Of course she would know, Angel thought as she saluted.
“Dismissed, Sergeant. Thanks for dropping by. And try to be kind to Gifford the first couple of days. I’m sure he’s not used to a nearly all-women squadron.”
Chapter Two
Where in the hell am I being sent? It was a question Sergeant Burke Gifford asked himself many times as the Bell helicopter moved toward the narrow hole in the lava wall that would allow them entrance to the Black Jaguar Base in the jungle mountains of Peru. He was the only passenger, and had been picked up at the Cuzco airport along with a hefty load of supplies, which were anchored all around him by nylon netting.
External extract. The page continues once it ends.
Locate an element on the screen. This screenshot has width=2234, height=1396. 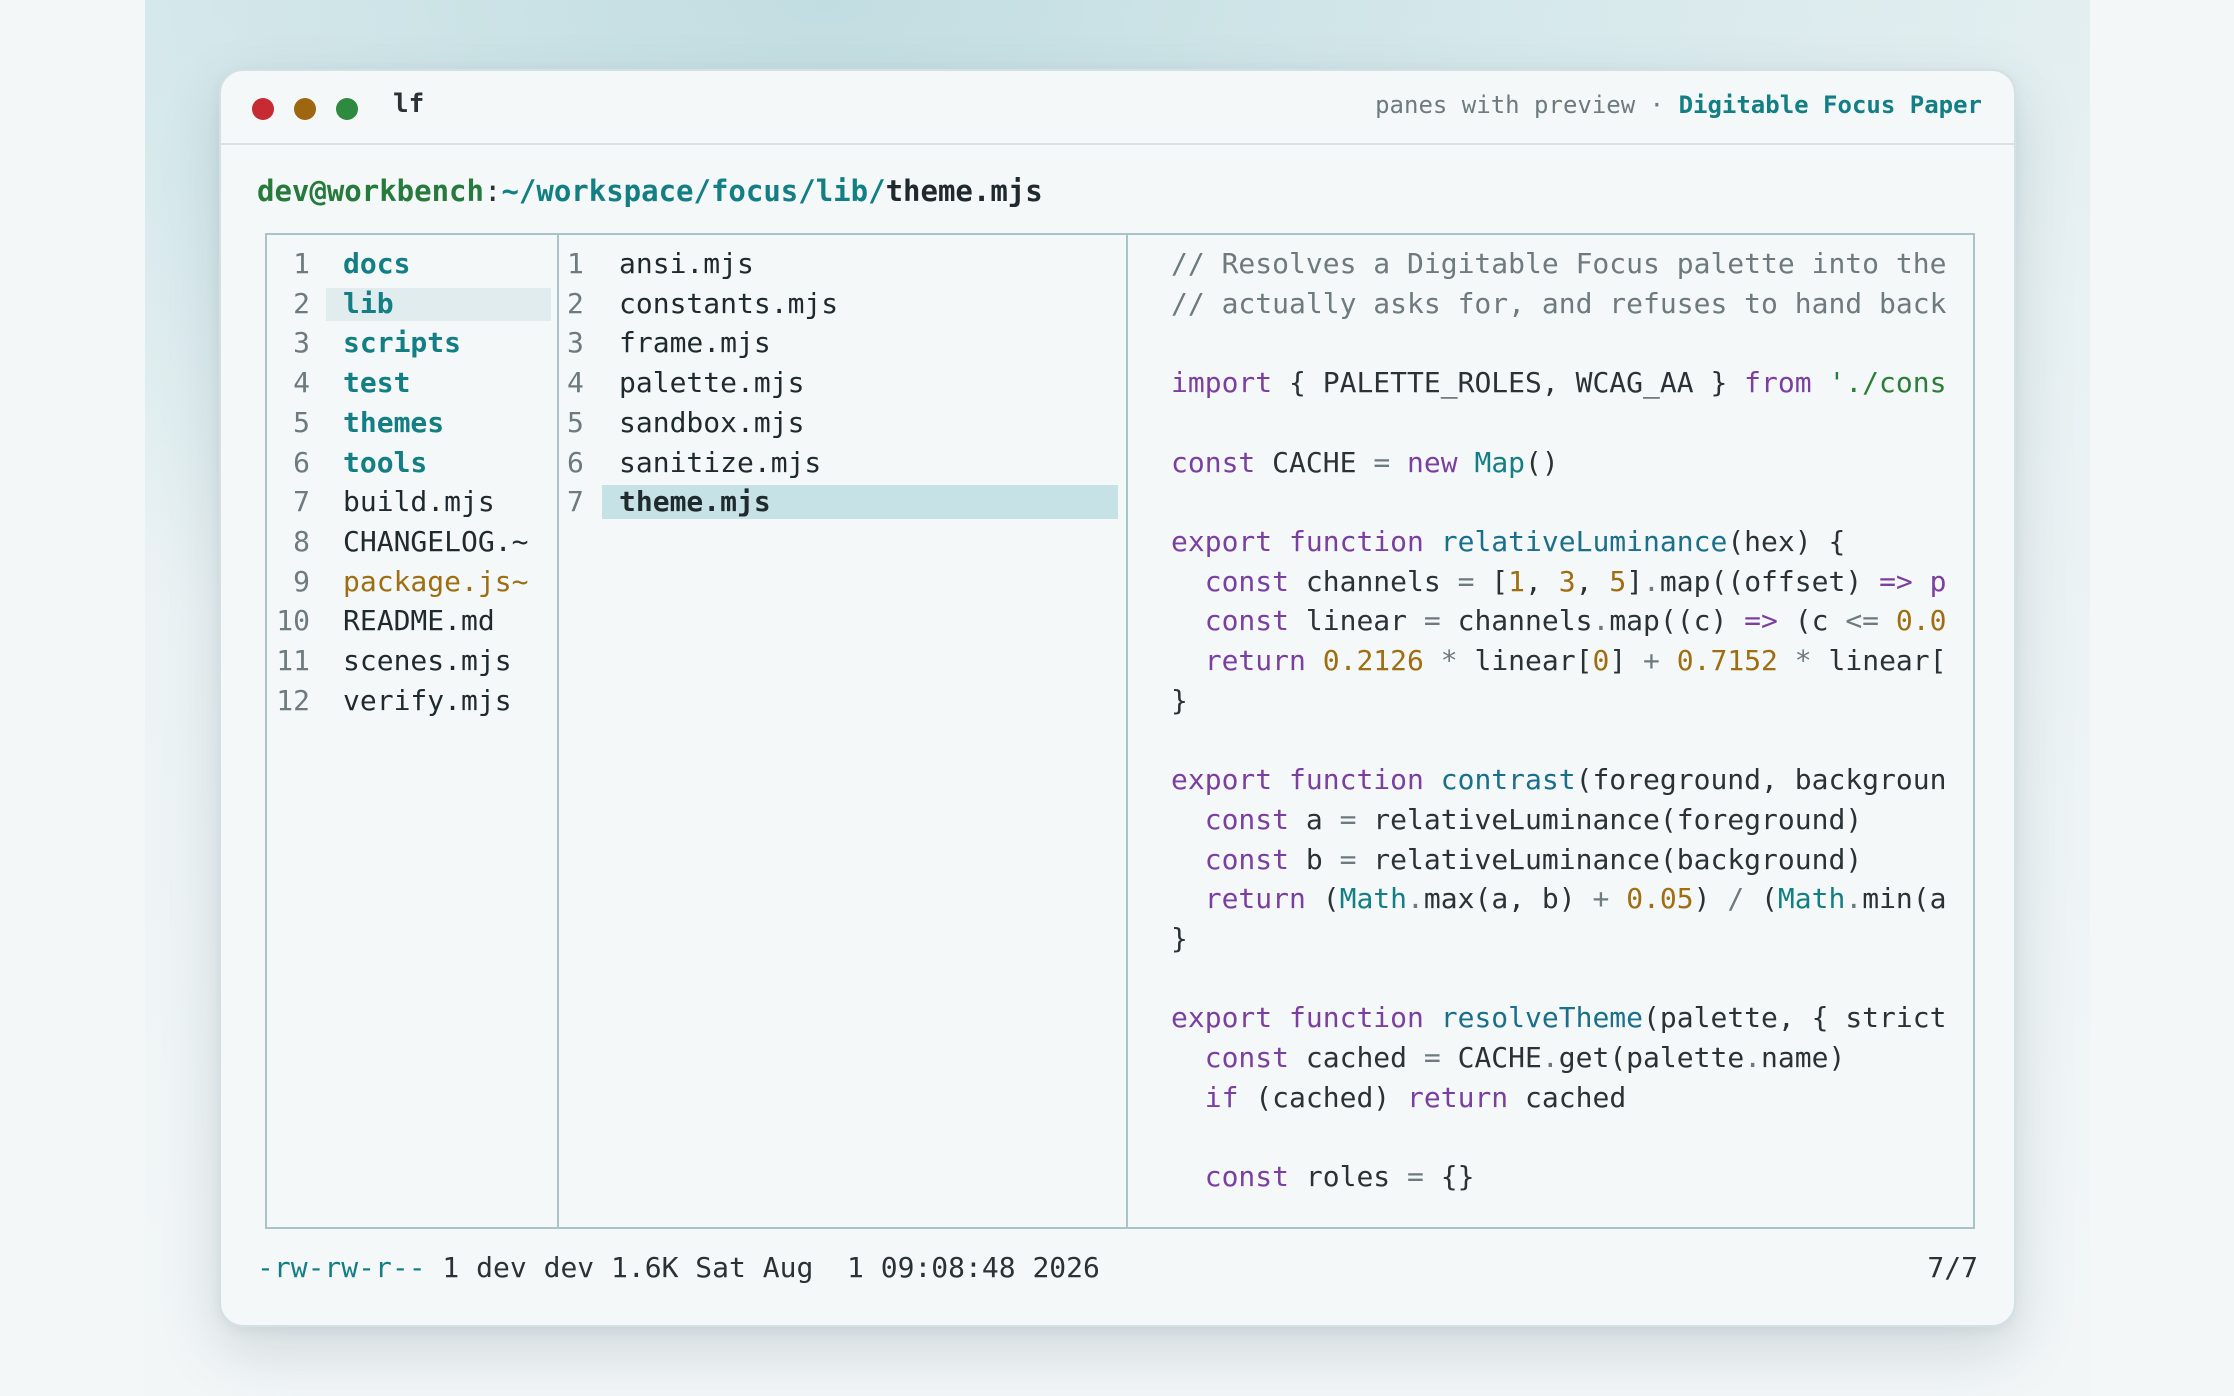
code-token: relativeLuminance is located at coordinates (1584, 541).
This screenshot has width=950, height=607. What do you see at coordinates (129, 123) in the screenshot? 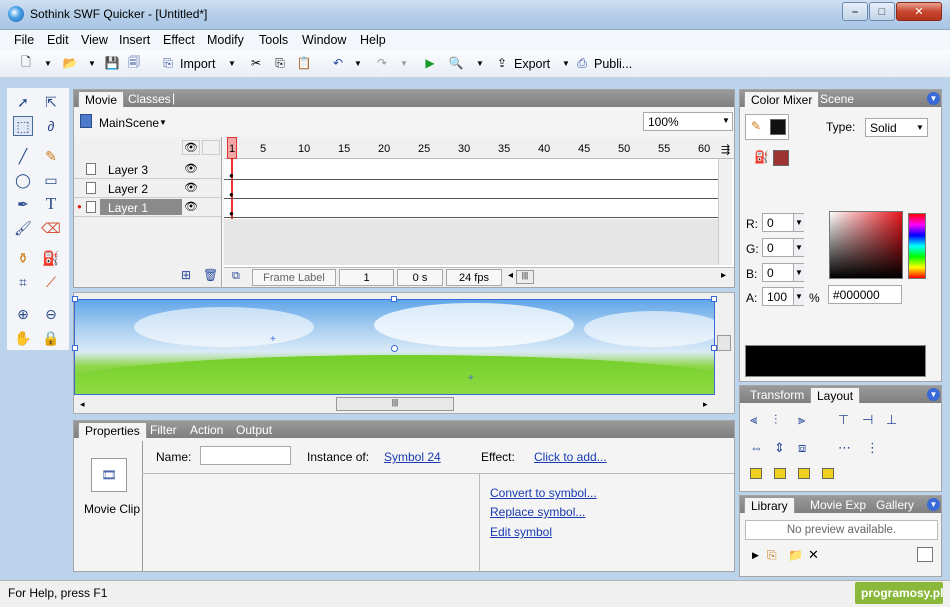
I see `scene-selector: MainScene` at bounding box center [129, 123].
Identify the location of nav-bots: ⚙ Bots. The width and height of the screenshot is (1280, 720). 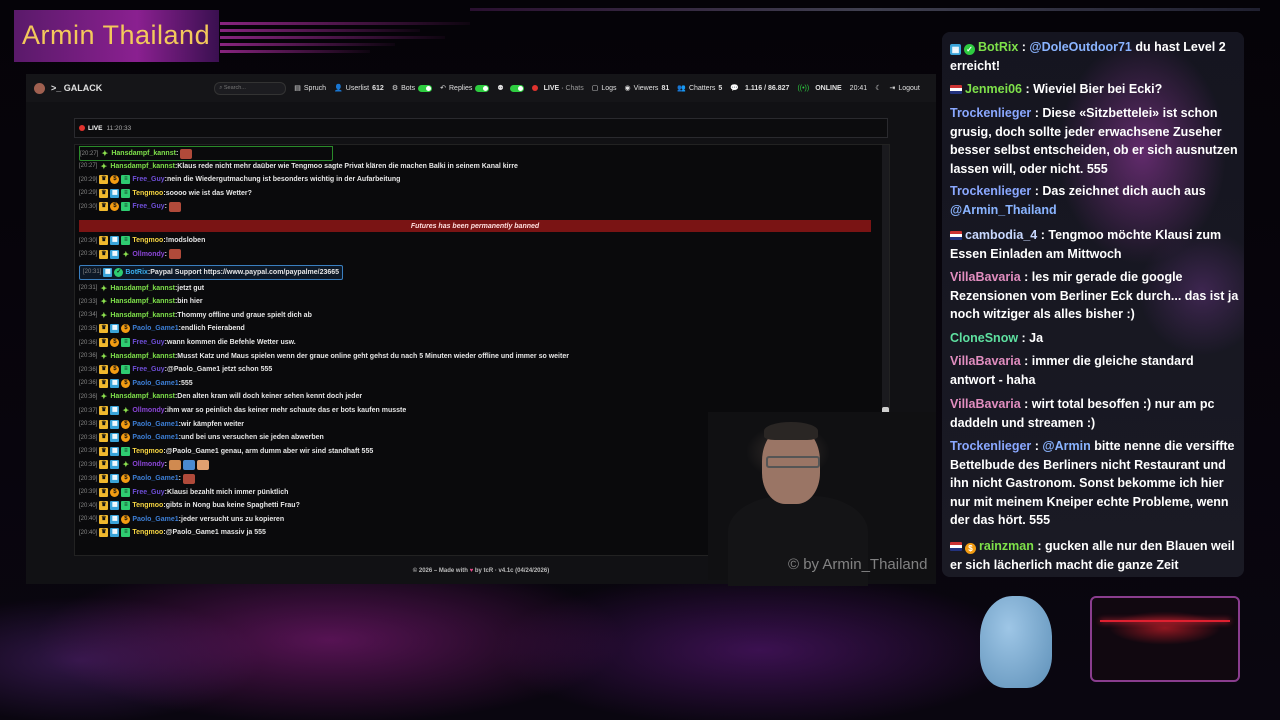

It was early morning, the mists thick and swirling as the chopper hovered, slowly approaching the gaping hole in the black lava wall. Looking between the two front seats, occupied by women pilots, Burke glimpsed the “Eye,” as they called it, for the first time.
Automatically, he tensed, reaching for the nylon netting around him and gripping it hard. The hole looked too small for the Bell helo to pass through. Yet as Burke sucked in a sudden breath and held it, the pilot maneuvered through it deftly as if it was nothing. Burke stared at the black rock wall as the helo moved through, noting how it glistened wetly from the mist—that’s how close they’d come to it.
It was only when the chopper began to land on a rough slab of black lava inside the cave that Burke let out that breath of air. He had on a set of headphones, so he was privy to the chatter between the pilots and the ground crew. From their conversations, he could tell they weren’t at all concerned about flying through that hole like he was. Marveling at the size of the cave, he felt his eyes widen even more as he looked around and grasped the enormity of this operation. What an incredible place! His respect for the base, and the people who ran it, mushroomed.
“Okay, Sergeant Gifford, you can breathe now,” the pilot said with a chuckle.
Gifford managed a sick smile. “Thanks, Chief Mabrey,” he said to the woman they called “Snake,” as she twisted around to look at him with a huge grin.
“Our pleasure, Sergeant. I warned you that the Eye would get your attention.”
“It did, ma’am. My undivided attention.”